___ STUDY MATERIAL

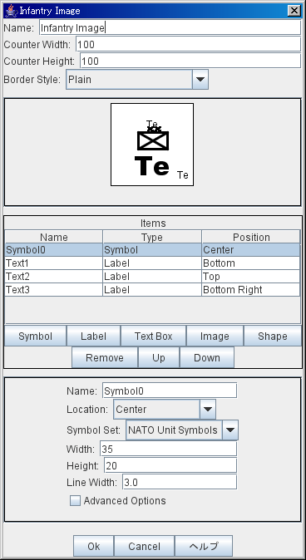The width and height of the screenshot is (306, 560).
Task: Move selected item Up
Action: (159, 357)
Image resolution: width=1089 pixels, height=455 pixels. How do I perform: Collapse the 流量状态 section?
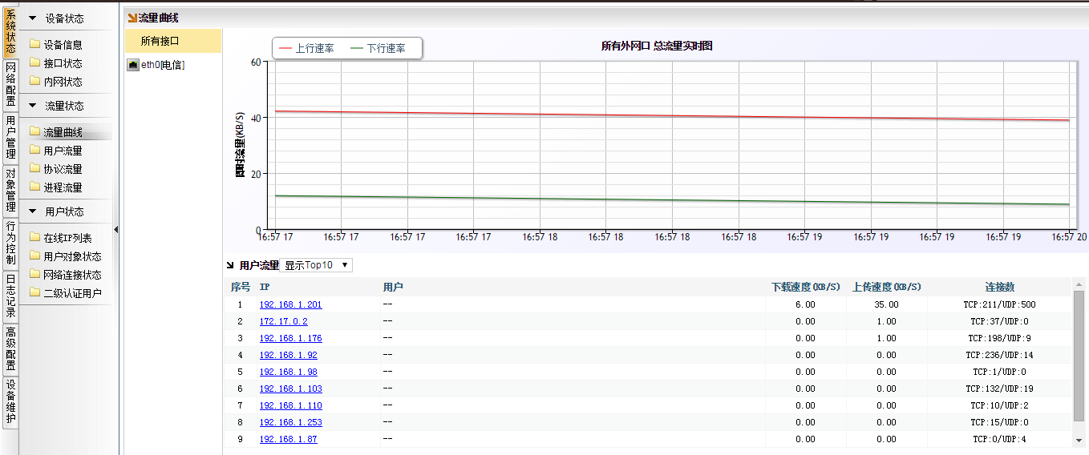pos(33,106)
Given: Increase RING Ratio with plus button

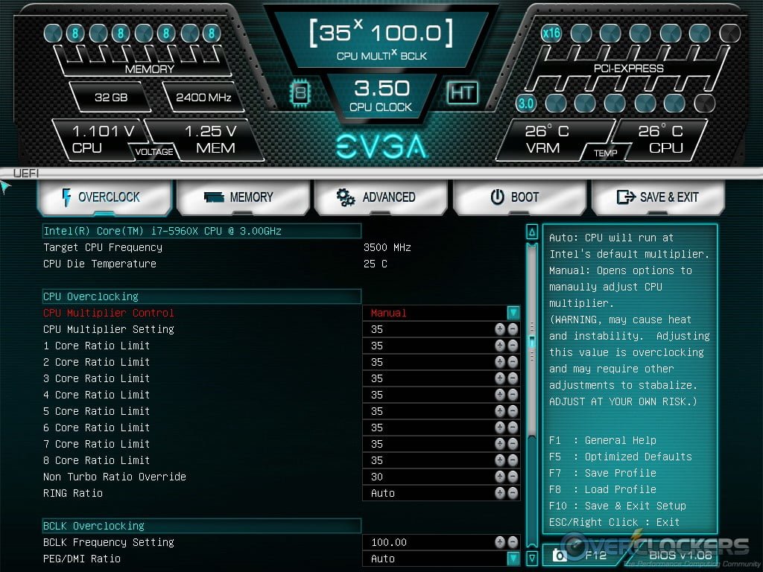Looking at the screenshot, I should (500, 493).
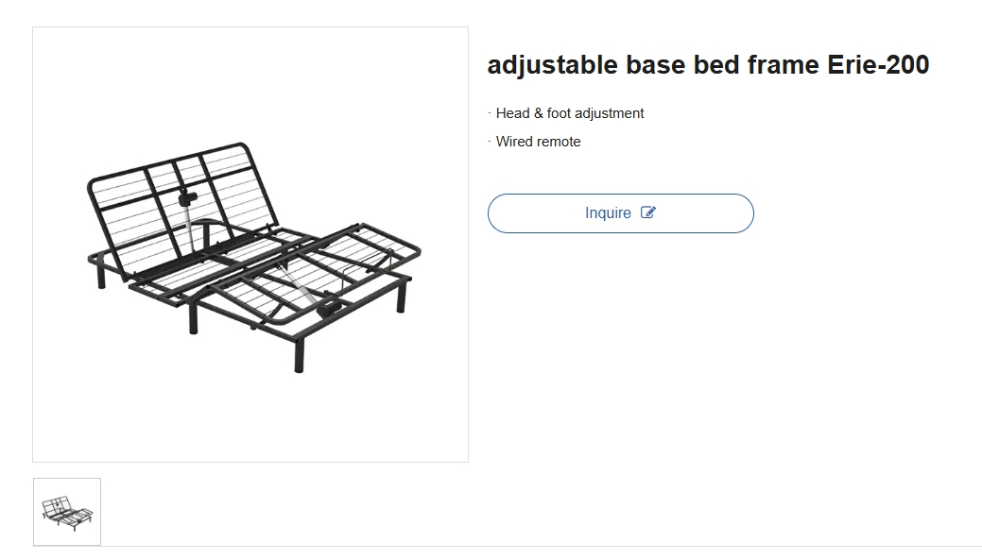Click the bullet dot before 'Wired remote'
Viewport: 982px width, 560px height.
tap(490, 141)
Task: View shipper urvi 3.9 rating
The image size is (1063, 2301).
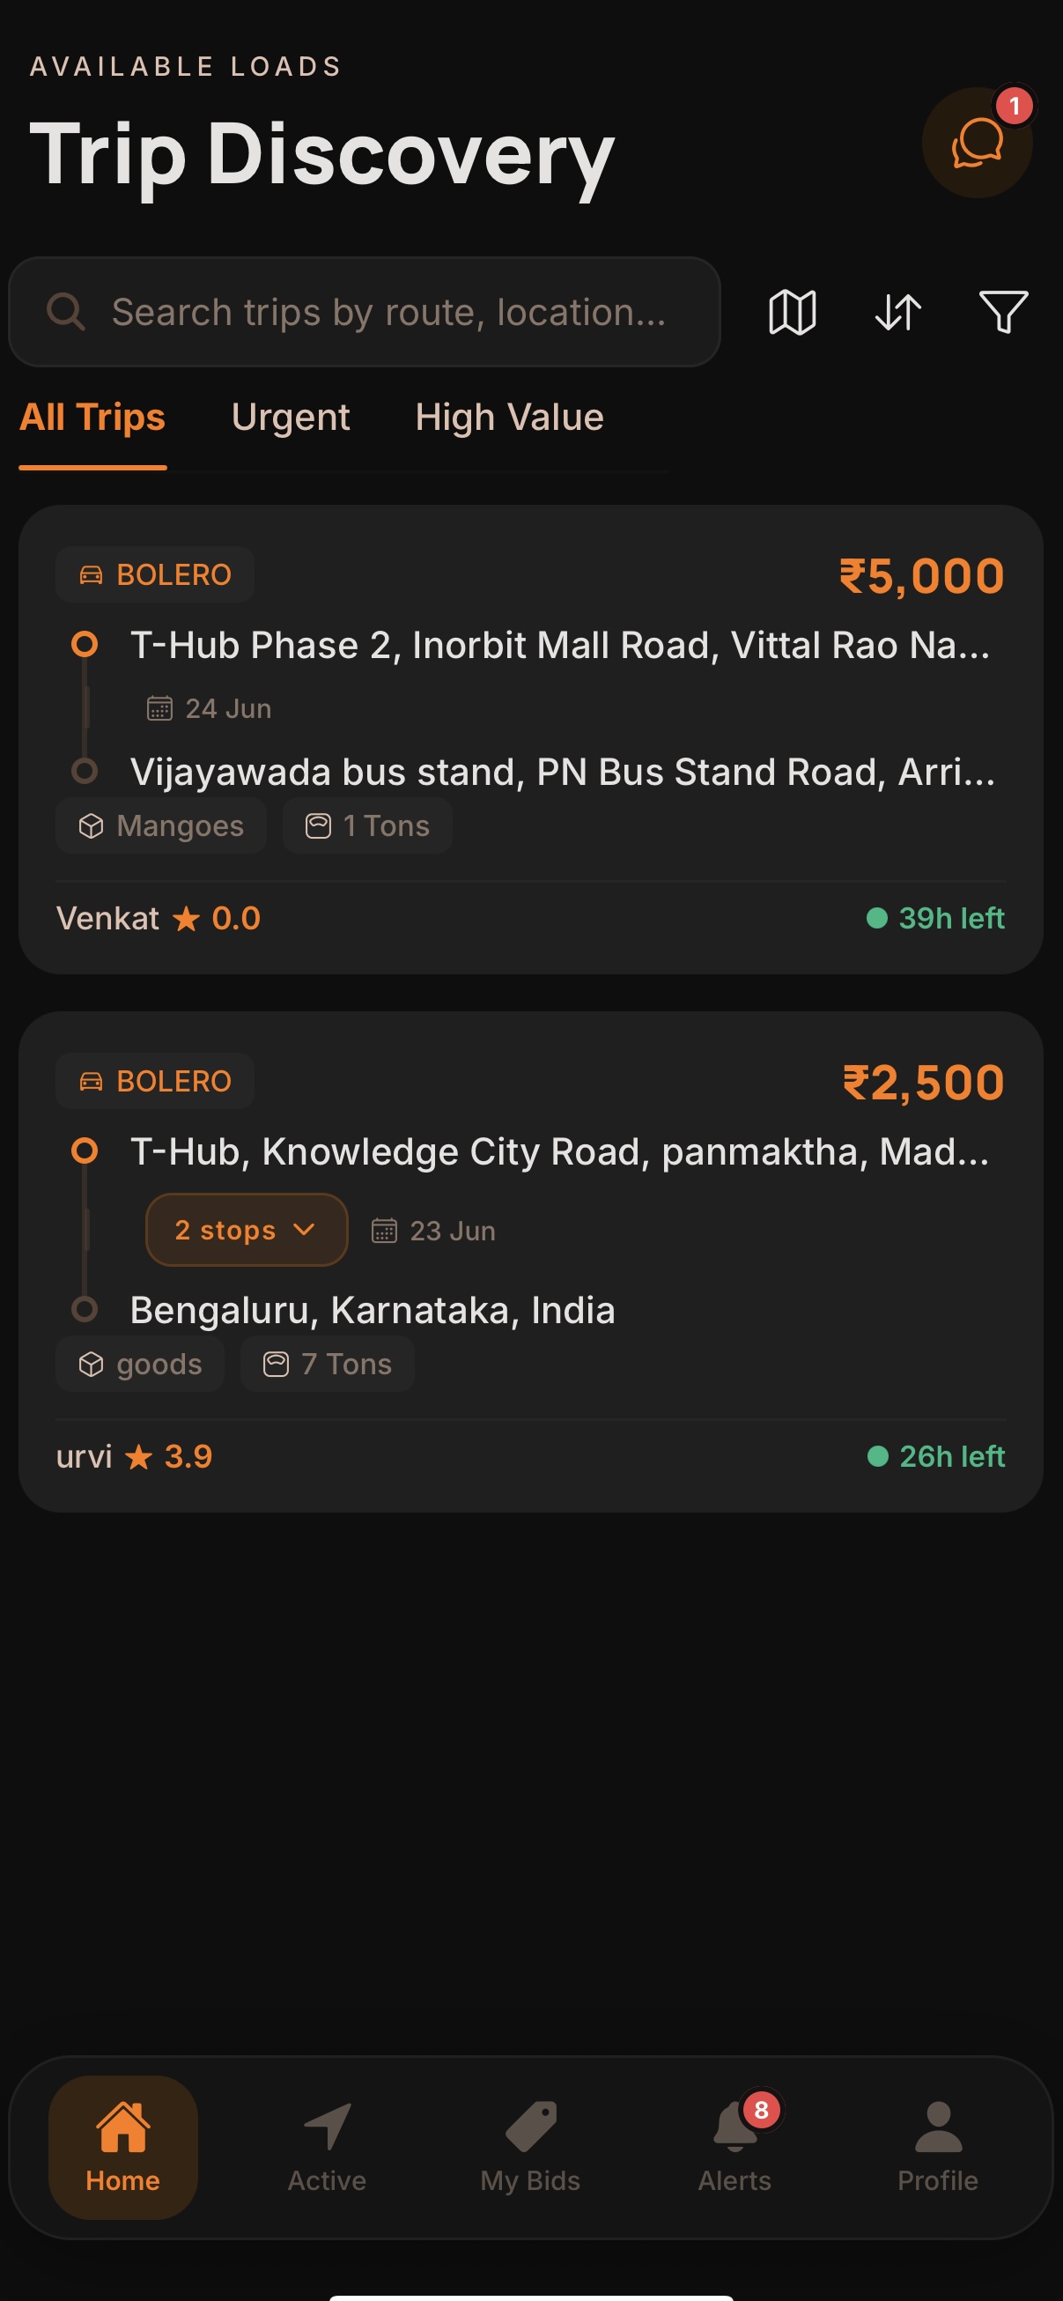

______

WHAT YOU ARE ASKED TO DO: Exactly the lines from the one containing "Given: Increase RING Ratio with plus button" through the end of the data above: repeat those, both ends included, and nothing else. Skip the pictures.

SOLUTION TO THIS PROBLEM:
Given: Increase RING Ratio with plus button

Looking at the screenshot, I should (500, 493).
Click the bullet dot before 'Wired remote'
Viewport: 982px width, 560px height.
tap(490, 141)
Task: View shipper urvi 3.9 rating
The image size is (1063, 2301).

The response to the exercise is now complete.